> **TASK INSTRUCTIONS**
What is needed is an exact copy of every record below.

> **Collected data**
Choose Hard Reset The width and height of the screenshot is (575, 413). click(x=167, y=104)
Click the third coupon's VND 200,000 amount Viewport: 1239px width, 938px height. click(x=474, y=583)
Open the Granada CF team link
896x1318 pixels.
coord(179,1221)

> **TASK ANSWER**
Choose Hard Reset The width and height of the screenshot is (575, 413). click(x=167, y=104)
Click the third coupon's VND 200,000 amount Viewport: 1239px width, 938px height. click(x=474, y=583)
Open the Granada CF team link
896x1318 pixels.
coord(179,1221)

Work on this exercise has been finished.